The amount of the effect is so far hard to gauge. B.C. began offering public coverage of contraceptives last year, but the CLHIA said it was too early to measure the effect.
Parliamentary Budget Officer Yves Giroux told the senators the same last week, though noted “there is certainly an incentive for this to happen.” His office estimated the first phase of pharmacare would cost Ottawa $1.9-billion over five years, but the number would rise if patients with private coverage switched to public.
In a separate analysis last year, the PBO estimated that full single-payer pharmacare would cost the government at least $11-billion more a year than it is currently spending.
The Liberal government’s other recent expansion into public insurance – dental care – took a different tack, using a “fill the gaps” model that requires Canadians to attest they do not have private insurance before they can tap public funds.
The decision to go with a “universal” model for pharmacare stems from the pact that the Liberals signed with the New Democrats in 2022 to prop up their minority government.
NDP health critic Peter Julian said in a statement that the NDP “used our power in Ottawa to force the Liberals to deliver a single-payer universal pharmacare system through the Supply and Confidence Agreement.” He said single-payer was the best way to extend coverage to an estimated eight million Canadians who lack it, and pointed to the 2019 advisory council chaired by former Ontario health minister Eric Hoskins that recommended such a system.
While the private health insurance industry has pushed back on the bill, so have pharmacies and drugmakers.
For retailers, the main sticking point is that public plans reimburse less in dispensing fees than private ones. The Neighbourhood Pharmacy Association of Canada estimated that community pharmacies would collect a total of $43-million less in annual revenue if Canada switched to a universal public plan.
One of the most active retailers lobbying on this file is Loblaw Cos. Ltd. Representatives of the company and Shoppers Drug Mart (owned by Loblaw) have met with federal officials at least 22 times to discuss health issues since the supply-and-confidence agreement was signed, according to the lobbyist registry. Loblaw spokesperson Aly Vitunski said the company supported a “mixed payer” approach to pharmacare.

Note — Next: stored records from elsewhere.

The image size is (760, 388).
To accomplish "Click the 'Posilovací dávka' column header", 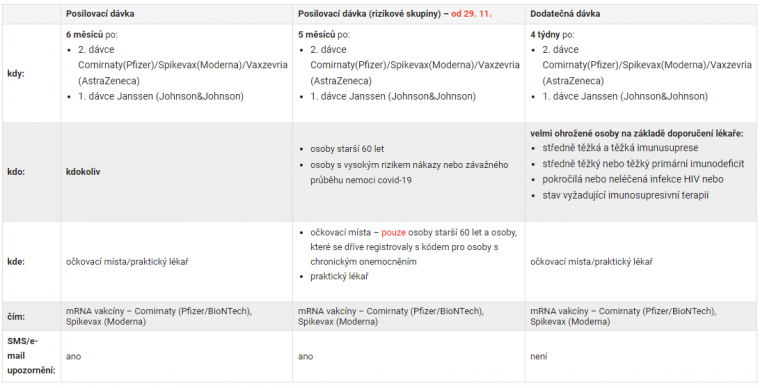I will point(100,14).
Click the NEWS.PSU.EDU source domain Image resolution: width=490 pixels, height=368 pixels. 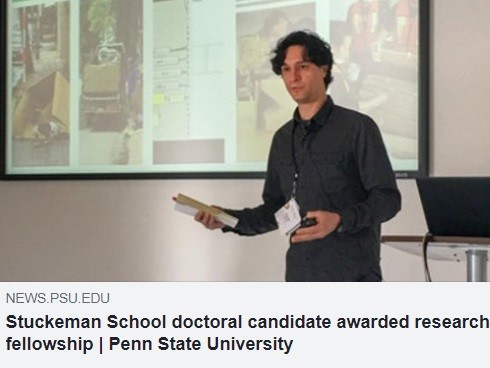[x=58, y=298]
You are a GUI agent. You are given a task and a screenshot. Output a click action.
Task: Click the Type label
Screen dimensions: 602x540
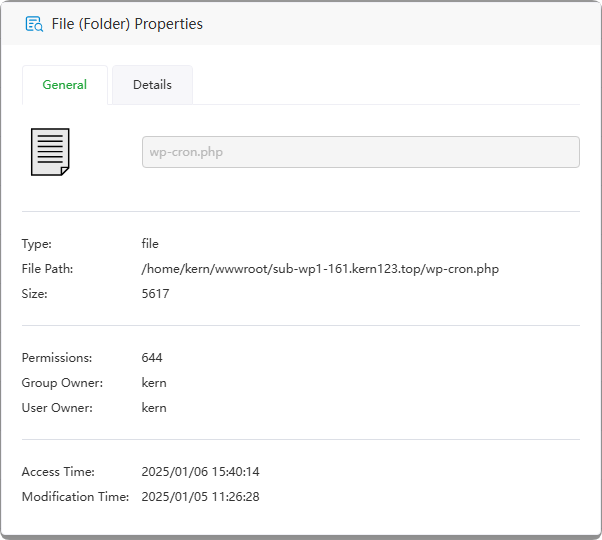(x=37, y=244)
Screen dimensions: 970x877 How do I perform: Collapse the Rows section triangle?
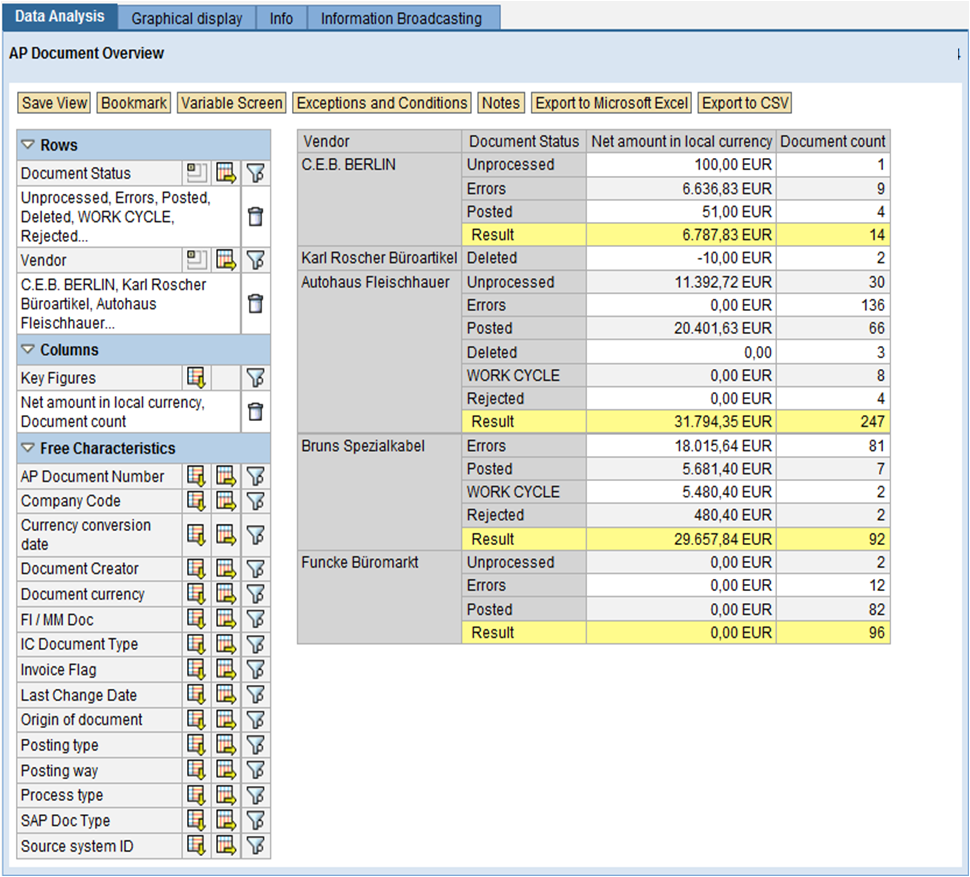pyautogui.click(x=28, y=144)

Jim Keon, president of the Canadian Generic Pharmaceutical Association and Biosimilars Canada, said his members don’t have a strong view on the design of the federal plan, but do need clarity on what drugs will ultimately be listed so they know what to manufacture. And they wanted more information on a “bulk purchasing strategy” that is mentioned in the bill, but not explained, such as whether it would be focused on just a handful of products.
“There’s a lot to be understood about all this,” he said.